Attorney, Agent or Firm: Marshall, Jr.; Robert D. Kesterson;
James C. Donaldson; Richard L.
Claims
What is claimed is:
1. A color palette comprising:
a plurality of first inputs for receiving multiple bits of color
codes in a data format selected from the group consisting of the
big-endian and little-endian data formats;
a plurality of second inputs for receiving multiple-bit color data
words in said selected data format;
a plurality of third inputs for receiving multiple-bit write
address words in said selected data format;
a selector coupled to said first inputs for receiving at least some
of said multiple bits of color code and outputting at least one
recall address in response;
a memory coupled to said selector and having a plurality of data
storage locations, each said location having an associated said
recall address and an associated said write address, said memory
operable to output a said color data word written into a said
location upon receipt of a said associated recall address from said
selector;
an interpreter circuit coupled to said plurality of third inputs
for selectively interpreting said selected format of a said write
address received at said third inputs into an other one of said
big-endian and little-endian formats; and
write circuitry coupled to said interpreter circuit and said second
inputs for writing a said color data word received at said second
inputs to a said location in said memory associated with said write
address received from said interpreter circuit.
2. The color palette of claim 1, wherein said plurality of third
inputs comprise j sequentially ordered inputs and said interpreter
circuit comprises:
an array of j sequentially ordered first AND gates, each said first
AND gate having first and second input ports and an output port,
said first input port of an m.sup.th one of said first AND gates
coupled to an m.sup.th one of said third input terminals, said
input ports of said first AND gates coupled to a first control
signal;
an array of j sequentially ordered second AND gates, each said
second AND gate having first and second input ports and an output
port, said first input port of an n.sup.th one of said second AND
gates coupled to a (j-n+1).sup.th one of said third input
terminals, said second input ports of said second AND gates coupled
to a second control signal;
an array of j sequentially ordered OR gates each having first and
second input ports and an output port, said first input of an
m.sup.th one of said OR gates coupled to said output of said
m.sup.th one of said first AND gates and second input port of
n.sup.th one of said OR gates coupled to said output of said
n.sup.th one of said second AND gates; and
wherein, j is a constant, m is a variable between 1 and j, and n is
a variable between 1 and j.
3. The color palette of claim 2, wherein j is a power of 2.

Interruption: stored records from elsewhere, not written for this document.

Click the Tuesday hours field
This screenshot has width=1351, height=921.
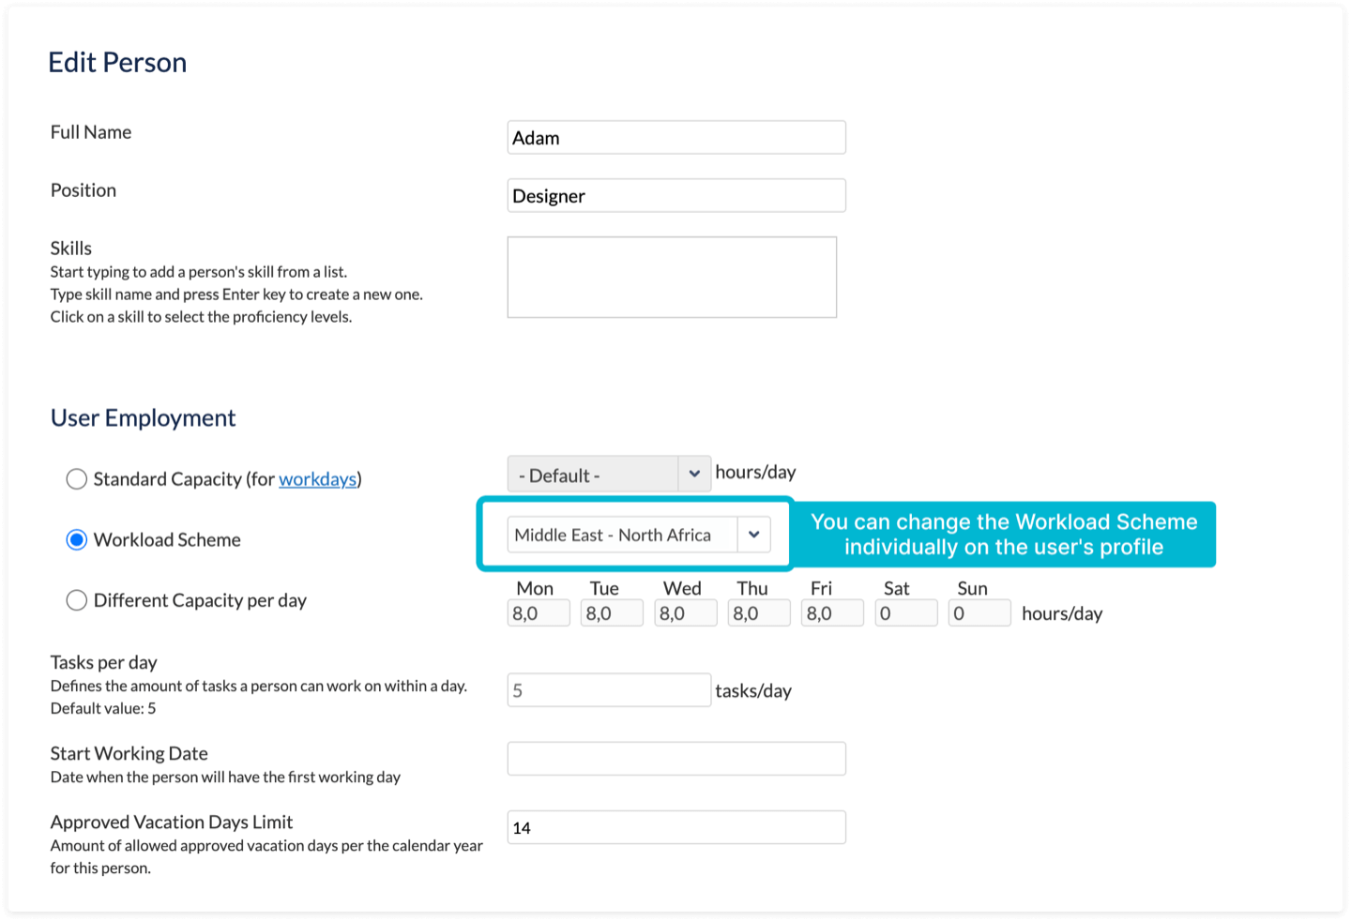tap(612, 613)
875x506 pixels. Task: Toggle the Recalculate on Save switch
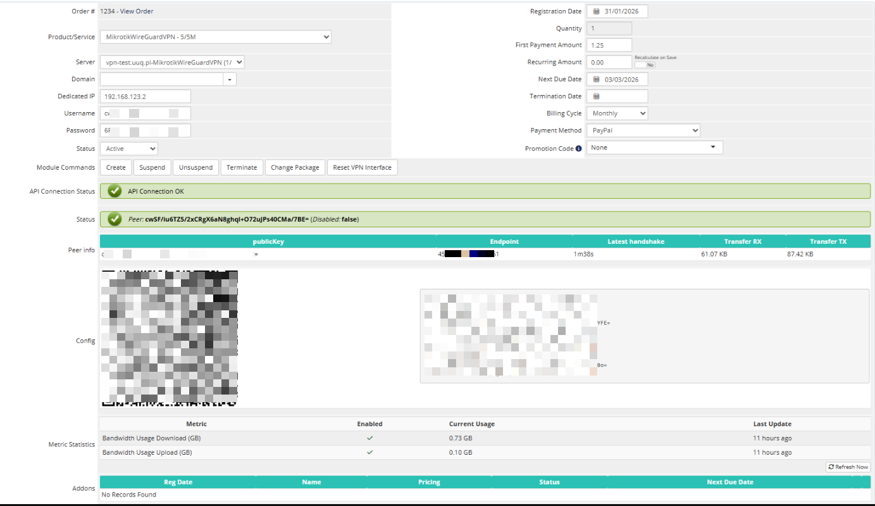pyautogui.click(x=645, y=65)
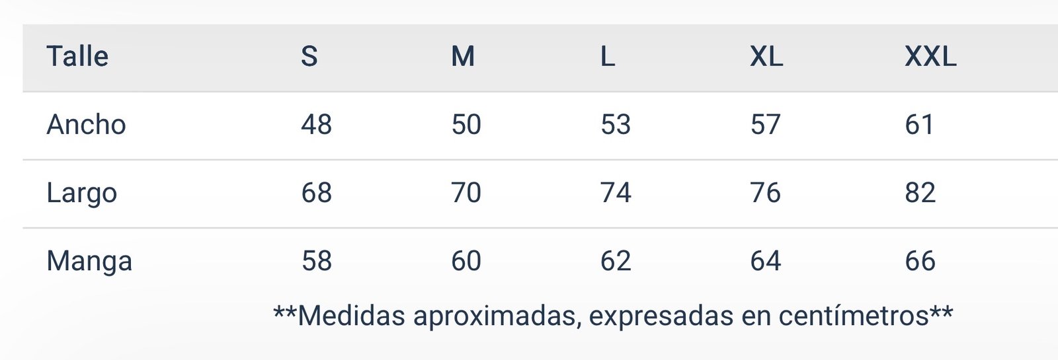Select Ancho value 53 for size L
Image resolution: width=1058 pixels, height=360 pixels.
pyautogui.click(x=616, y=125)
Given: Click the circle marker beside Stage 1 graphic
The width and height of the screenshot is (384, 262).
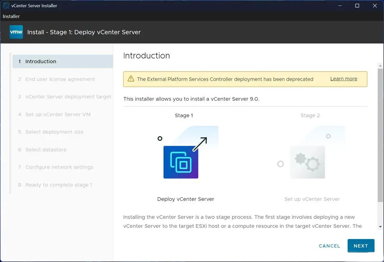Looking at the screenshot, I should 160,138.
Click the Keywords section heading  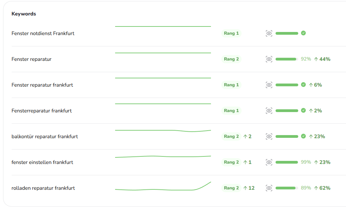coord(24,14)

4. The color palette of claim 2, wherein j is equal to 8.
5. The color palette of claim 2, wherein said second control signal
is the complement of said first control signal.
6. The color palette of claim 2, wherein said memory comprises a
dual-port random access memory having a first address port coupled
to said selector for receiving a said recall address, a second
address port coupled to said write circuitry for receiving a said
write address and a data port coupled to said write circuitry for
receiving said color data word.
7. The color palette of claim 6, wherein said write circuitry
comprises:
an address register having j inputs coupled to said outputs of said
j sequentially ordered OR gates and a plurality of outputs coupled
to said second address port of said memory;
a holding register having a plurality of inputs coupled to said
plurality of second input ports and a plurality of outputs coupled
to said data input port of said memory.
8. The color palette of claim 1 and further comprising bypass
circuitry including an output multiplexer coupled to said memory
and selected ones of said first inputs and operable to select for
output between color data words received from said memory and
selected ones of said bits of color code received at said selected
ones of said first inputs.
9. The color palette of claim 8, wherein said bypass circuitry
further comprises a second interpreter circuit coupled to said
selected ones of said first inputs and said output multiplexer,
said second interpreter circuit operable to selectively interpret
said selected ones of said bits of color code received at said
selected ones of said first inputs to said other one of said
big-endian and little-endian data formats.
10. The color palette of claim 9, wherein said selected ones of
said first inputs comprise k inputs and said second interpreter
circuit comprises:
an array of k sequentially ordered first AND gates, each said first
AND gate having first and second input ports and an output port,
said first input port of a p.sup.th one of said first AND gates
coupled to a p.sup.th one of said selected first input terminals,
said second input ports of said first AND gates coupled to said
first control signal;
an array of k sequentially ordered second AND gates, each said
second AND gate having first and second input ports and an output
port, said first input port of a q.sup.th one of said second AND
gates coupled to a (k-q+1).sup.th one of said selected first input
terminals, said second input ports of said second AND gates coupled
to said second control signal;
an array of k sequentially ordered OR gates each having first and
second input ports and an output port, said first input of a
p.sup.th one of said OR gates coupled to said output of said
p.sup.th one of said first AND gates and said second input port of
a q.sup.th one of said OR gates coupled to said output of said
q.sup.th one of said second AND gates;
wherein k is a constant, p is a variable between 1 and k, and q is
a variable between 1 and k.
11. The color palette of claim 10, wherein k is equal to 24.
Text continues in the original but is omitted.